Ranging in length scales from a few nanometers to many microns, inter and intra-cellular mechano-chemo-transduction signals play important roles in many aspects of cellular functions. For example, within each cell, numerous types of biomolecular nanomotors help carry out essential tasks including cellular contraction, intracellular transport of cargo around the cellular cytoskeleton, etc.

The study of these intra-cellular biomolecular mechanical components and nanomotors and how these have a direct impact on the mechanics of the cytoskeletal structure of cell and the corresponding microscale cellular processes form our first research theme, "Molecular Mechanics".

The cellular processes such as cell attachment, migration, proliferation, and cell division are critical aspects of the life-cycle of the cell. Quantitative studies of the mechanical properties of the cell and these processes form our second research theme, "Cellular Mechanics".

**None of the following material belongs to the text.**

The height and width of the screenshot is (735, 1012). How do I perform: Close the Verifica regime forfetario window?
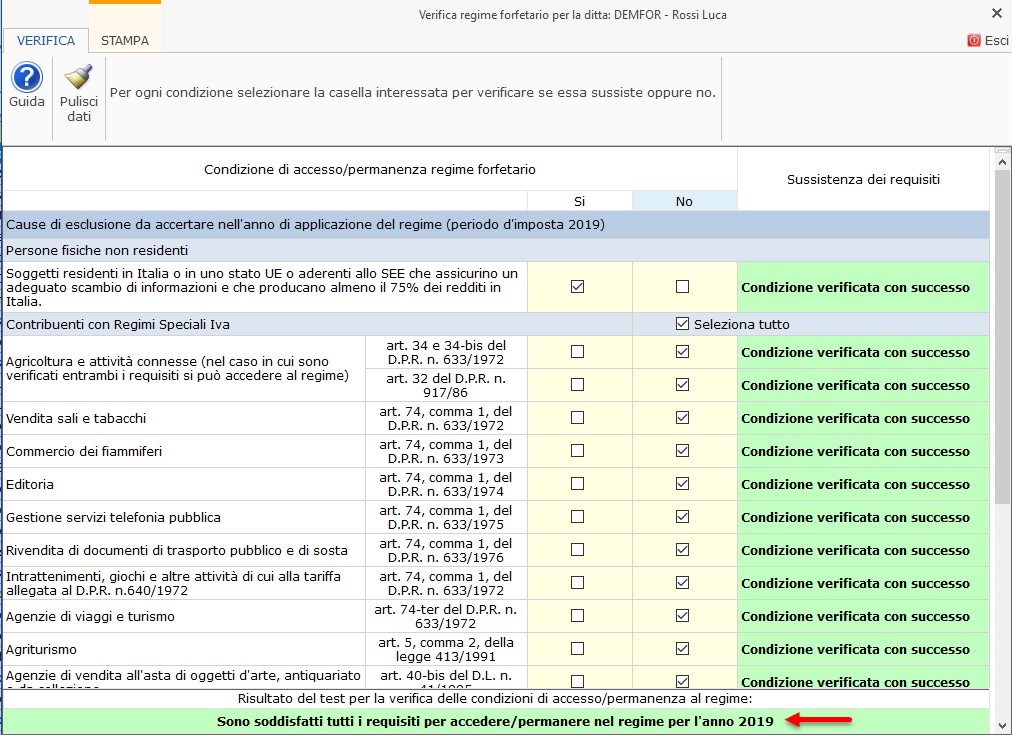[996, 13]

Finally, in the body and under physiological conditions, cells are always in mechanical communication with their environment (extra-cellular matrix) through focal adhesion points, release of chemical species, and sensing of material properties such as stiffness, etc., as they decide to die, grow or differentiate. Controlling and understanding this two-way communication in two- and three-dimensional environments is the basis of our third research theme, "Cells and ECM". The mechanical basis of signal transduction at these scales is poorly understood and only beginning to be unraveled (Vogel and Sheetz, 2006).

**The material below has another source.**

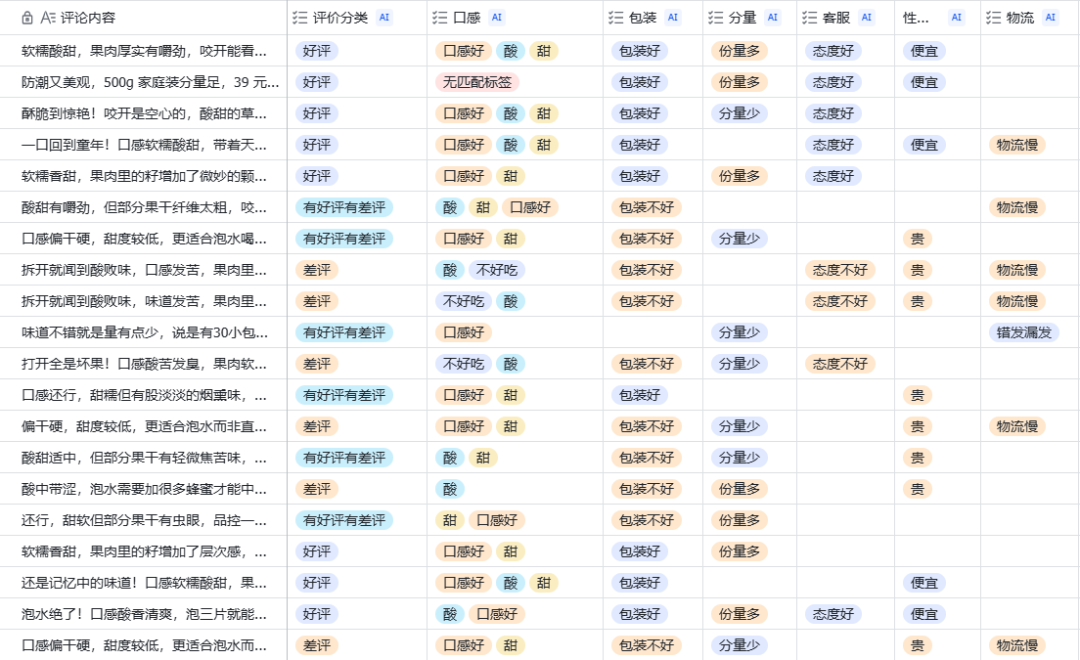
Task: Click the AI badge on the truncated 性... column
Action: [x=956, y=17]
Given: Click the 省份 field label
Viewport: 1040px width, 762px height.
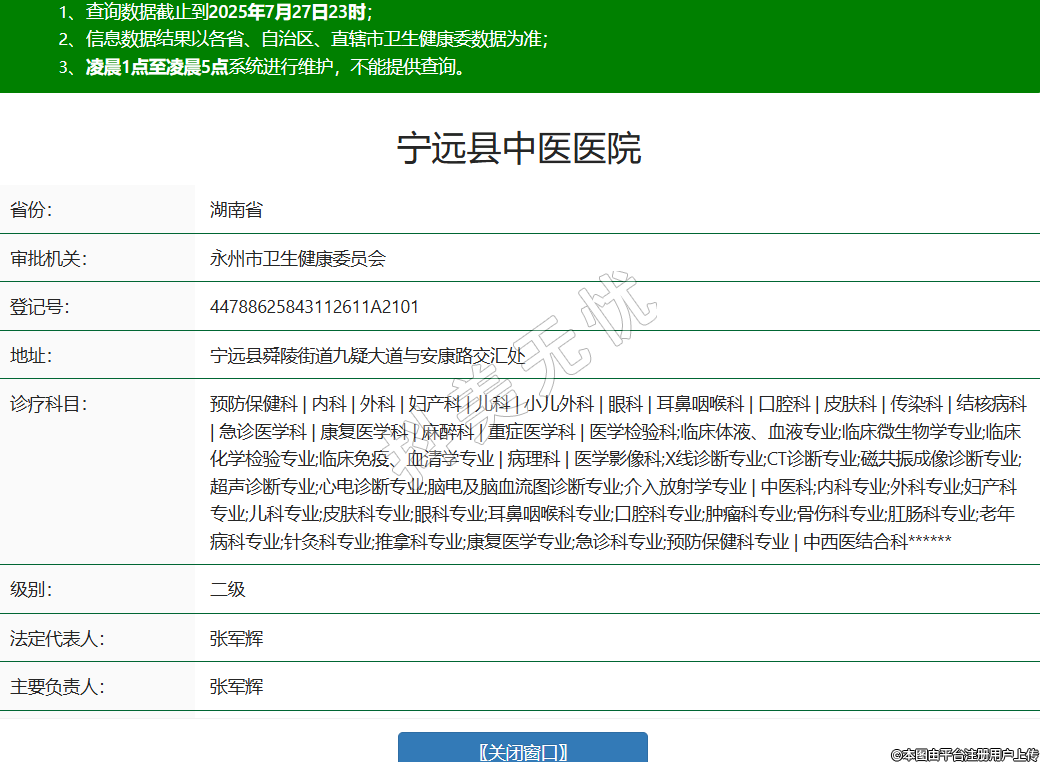Looking at the screenshot, I should [x=31, y=210].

This project will have three thrusts:

The first will use molecular dynamics and Brownian dynamics simulations to identify atomistic details of cadherin bonds that could underlie adhesive differences between cells. Brownian dynamics and deterministic kinetic equations further link kinetic and thermodynamic properties of protein bonds to cell adhesion energies.

Second, we will use a complementary array of biophysical approaches (atomic force microscopy, surface force apparatus, micropipette manipulation, cell sorting tests) to determine the biophysical mechanism of cadherin binding, and to establish how intrinsic quantitative differences between cadherin bonds and differences in cadherin expression levels together influence cell sorting during embryogenesis. These approaches interrogate cadherins from the level of single molecules to live cells. The comparison of measured binding properties and cadherin expression levels with in vitro cell sorting outcomes further test the long-standing hypothesis that differences in intercellular adhesion energies cause cells to segregate into distinct tissues during morphogenesis.

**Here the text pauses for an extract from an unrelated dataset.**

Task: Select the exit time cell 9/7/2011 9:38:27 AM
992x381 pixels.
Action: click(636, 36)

Third, we will address biochemical and structural mechanisms of cadherin regulation. We will determine whether specific stimuli alter the intrinsic properties of cadherin bonds by inside-out signaling or induced protein conformational changes. We will focus on the impact of biochemical stimuli such as growth hormones and kinase inhibitors, to test the hypothesis that these soluble signals impinge on intracellular signaling pathways to alter the intrinsic properties of cadherin bonds, analogous to ligation-dependent changes in integrins.